Abstract 17429: Phosphorylation of Myosin Light Chain Mediates Dissociation of Adherens Junctions of Endothelial Cells Following Monocyte Attachment
The molecular mechanisms underlying cytoskeletal alterations in endothelial cells (ECs) during transendothelial migration (TEM) of monocytes are not determined. Tyrosine (Tyr) phosphorylation of VE-cadherin (VE-cad) has been implicated in the dissociation of adherens junctions and increased paracellular permeability of ECs. We hypothesized that phosphorylation of EC myosin light chain (MLC) is crucial for Tyr phosphorylation of VE-cad and TEM of monocytes. Our studies on ECs indicated that inhibition or induction of MLC phosphorylation inhibits or enhances TEM of monocytes, respectively. Attachment of monocytes to human umbilical vein or aortic ECs leads to activation of HRasRafMekERK, increase in phosphorylation of MLC, Tyr phosphorylation of VE-cad, and formation of gaps in EC monolayers. Through a combination of techniques involved expression of dominant negative and active mutants and siRNA we determined signal transduction pathways in ECs regulating Tyr phosphorylation VE-cad after attachment of monocyte.

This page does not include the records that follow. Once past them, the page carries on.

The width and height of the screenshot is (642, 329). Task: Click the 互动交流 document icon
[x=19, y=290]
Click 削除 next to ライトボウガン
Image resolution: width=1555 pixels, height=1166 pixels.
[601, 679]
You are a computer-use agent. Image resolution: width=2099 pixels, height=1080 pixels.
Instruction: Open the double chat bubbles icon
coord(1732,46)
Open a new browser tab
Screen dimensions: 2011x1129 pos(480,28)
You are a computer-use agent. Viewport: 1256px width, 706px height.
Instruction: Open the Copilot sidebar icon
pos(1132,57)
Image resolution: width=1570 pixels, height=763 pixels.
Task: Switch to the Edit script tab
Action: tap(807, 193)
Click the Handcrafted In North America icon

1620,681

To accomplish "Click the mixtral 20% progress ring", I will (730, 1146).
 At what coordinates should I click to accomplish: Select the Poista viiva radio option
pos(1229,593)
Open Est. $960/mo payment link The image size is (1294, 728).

We found that monocyte-induced VE-cad Tyr phosphorylation in ECs is due to activation of Src and proline-rich tyrosine kinase 2 (Pyk2). Activation of HRasRafMekERK pathway or MLC phosphorylation also leads to VE-cad, Src and Pyk2 Tyr phosphorylation. Phosphorylation of MLC after attachment of monocyte is mediated by ERK phosphorylation via activation of MLC kinase and inhibition of MLC phosphatase. Interaction of integrin α4β1 with VCAM-1 triggers signal transduction that leads to VE-cad Tyr phosphorylation, as function blocking antibodies to either molecule prevented monocyte-induced VE-cad Tyr phosphorylation. In fact, artificially cross-linking VCAM-1 on ECs lead to Tyr phosphorylation of VE-cad, Src, Pyk2, and phosphorylation of ERK and MLC. Immuno-precipitation studies indicated that phosphorylation of MLC increases VE-cad Tyr phosphorylation by recruiting Src to VE-cad. We found that atorvastatin inhibits VE-cad Tyr phosphorylation by inhibiting phosphorylation of MLC and ERK in ECs, suggesting a novel pleiotropic effect for statins. Our studies indicate that after attachment of monocytes to ECs, phosphorylation of ERK and MLC leads to an increase in VE-cad Tyr phosphorylation that enhances TEM of monocytes.
- © 2010 by American Heart Association, Inc.